Material for this exercise:
— BEGIN —
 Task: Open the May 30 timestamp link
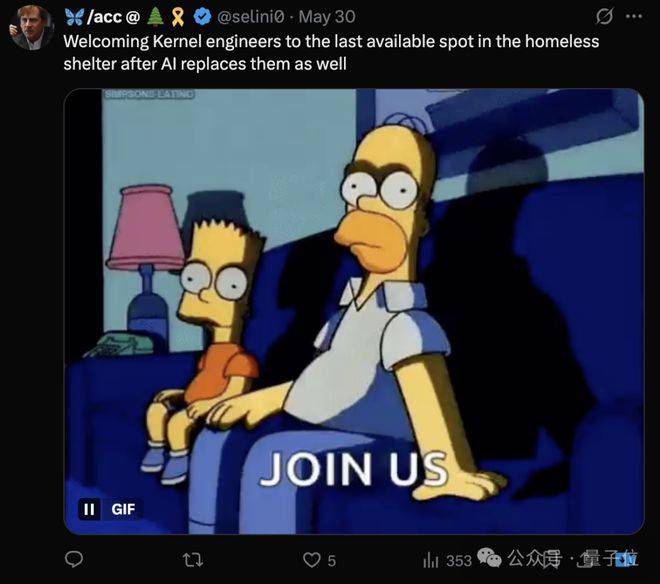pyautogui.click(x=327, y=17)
— END —
— BEGIN —
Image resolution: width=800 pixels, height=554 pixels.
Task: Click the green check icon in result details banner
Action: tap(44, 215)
— END —
Problem details: Recast as a JSON list of strings, one string per line with blank lines left out, the rows starting with the line containing "Image resolution: width=800" and going on through the line containing "Action: tap(44, 215)".

Solved exercise:
[
  "Image resolution: width=800 pixels, height=554 pixels.",
  "Task: Click the green check icon in result details banner",
  "Action: tap(44, 215)"
]